■ Document
%%
[mary-dev] TDPSOLA

Sat Nov 24 10:09:34 CET 2012

Dear Ingmar,

I am still stuck... you said that PSOLA is not used to for concatenation.

I read through a blizzard paper in which is stated:

"
a)
However serious differences between selected units and duration
model sometimes occurs. To handle this we used time-scale modification
algorithm as a part of USLTM. This method works in time
domain, in pitch synchronous way and modifies speech without
any contaminations.
b)
Selected and modified units are then concatenated in time domain
in pitch synchronous way. Overlap and Add (OLA) method is
used.
"

If I give a resume of the above statement, it reads:

a) First we stretch/shrink units to make sure they have the "correct" duration
b) Then TDPSOLA is used for concatenating the units. 

But b) would contradict what you said about PSOLA. You said it was used for cosmetics AFTER concatention. 

Jerome

> Date: Wed, 3 Oct 2012 17:21:43 +0100
> From: ingmar.steiner at ucd.ie
> To: jerome.perri at hotmail.com
> CC: mary-users at dfki.de
> Subject: Re: [mary-users] [mary-dev] Labelling gaps
> 
> Dear Jerome,
> 
> On 03/10/2012 17:04, Jerome Perri wrote:
> > Dear Ingmar,
> >
> > is PSOLA not used to provide a smoother joining between units during
> > concatenation?
> 
> No.
> 
> >
> > You talk about it as if it was only for cosmetics in the end.
> 
> Yes, and even then only if explicitly requested.
> 
> >
> > I thought it was used to compensate for F0 jumps or for unfitting
> > durations during unit concatenation, not to force a great prosody.
> 
> With ideal voice data, the unit-selection algorithm will be able to find 
> the perfect units. No modification needed. =)
> 
> Best wishes,
> 
> -Ingmar
> 
> > Sorry for the newbie question, this time for real.
> >
> > Greetings,
> > Jerome
> >
> >
> >  > Date: Wed, 3 Oct 2012 16:12:44 +0100
> >  > From: ingmar.steiner at ucd.ie
> >  > To: jerome.perri at hotmail.com
> >  > CC: mary-users at dfki.de
> >  > Subject: Re: [mary-users] [mary-dev] Labelling gaps
> >  >
> >  > Dear Jerome,
> >  >
> >  > I suspect you may be conflating two distinct concepts here.
> >  >
> >  > 1) diphone concatenation with overlap: the units are joined using one or
> >  > more frames which overlap in the output. This can reduce discontinuities
> >  > at unit joins, and in Mary, this is done pitch-synchronously.
> >  >
> >  > 2) prosody modification with PSOLA: a source signal is modified by
> >  > adding or subtracting pitch periods, and compressing or expanding them,
> >  > to match a target prosody (this is a really simplified description!).
%%
■ Data lines
%%
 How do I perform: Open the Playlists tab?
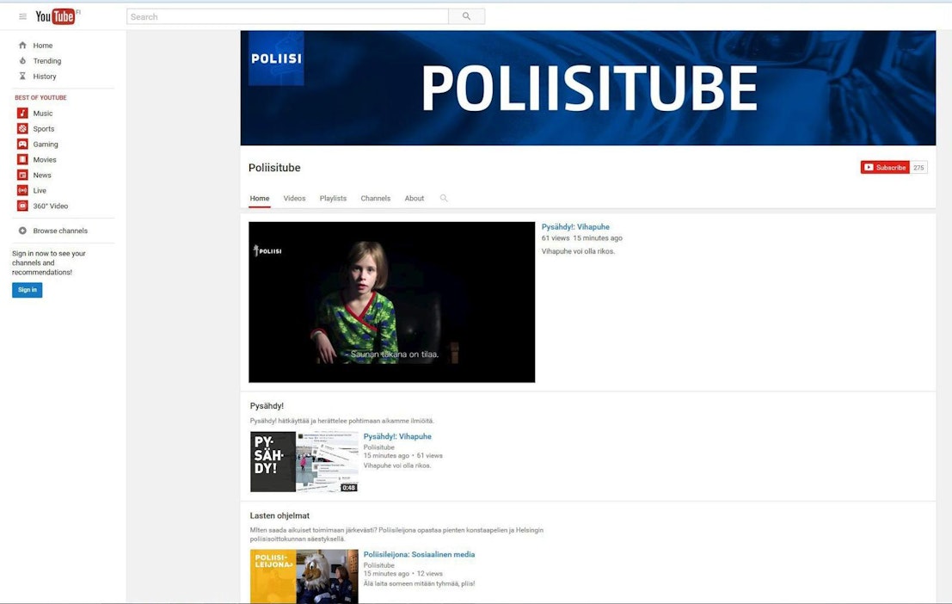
%%
■ Job 1
List every distinct email address that appears in the TDPSOLA mailing-list thread.
■ Job 2
In the TDPSOLA thread, Ingmar says PSOLA is used only for cosmetics at the end. What further condition does he attach to that?
■ Job 3
Resume the TDPSOLA mailing-list thread from the point where it stops.

■ Task answer 1
ingmar.steiner at ucd.ie
jerome.perri at hotmail.com
mary-users at dfki.de

■ Task answer 2
It is used only if explicitly requested.

■ Task answer 3
> >  > This can be done in Mary as an optional processing step after
> >  > unit-selection, but this degrades the quality of the signal and should
> >  > be considered an experimental feature.
> >  >
> >  > Note that in your example, the durations of the pitchmarks do not match
> >  > the pitch-synchronous processing in Mary (e.g., a unit with 200Hz f0
> >  > would have pitchmarks exactly 5ms apart).
> >  >
> >  > Best wishes,
> >  >
> >  > -Ingmar
> >  >
> >  > On 03/10/2012 15:44, Jerome Perri wrote:
> >  > > Thank you.
> >  > >
> >  > > May I ask a real newbie question here anyway before I dig into this
> >  > > topic in the praat ng?
> >  > >
> >  > > At first I thought that TD-PSOLA would work the following way:
> >  > > I know (via a model) which duration and pitch I need for 2
> > diphones, and
> >  > > I realise this through TD-PSOLA.
> >  > >
> >  > > But now I think that TD-PSOLA works like this ->
> >  > >
> >  > > I have 2 discontinguous diphone units and I want to join them.
> >  > > Let's say Mary/Praat found 3 pitchmarks for the right half of diphone A
> >  > > and 3 pitchmarks for the left half of diphone B.
> >  > > TD-Psola will put the audio bytes of the 3 pitchmarks over each other
> >  > > and will manipulate the duration and pitch of all audio bytes in such a
> >  > > way that both will be changed to the average of both.
> >  > >
> >  > > For example:
> >  > >
> >  > > t_R + a:_L a:_R + b_L (from file 1)
> >  > > a:_R + e_L e_R + k_R (from file 2)
> >  > >
> >  > > I want to have "t_R + a:_L a:_R + e_L e_R + k_R"
> >  > >
> >  > > The joint will be between " a:_R + b_L" and "a:_R + e_L"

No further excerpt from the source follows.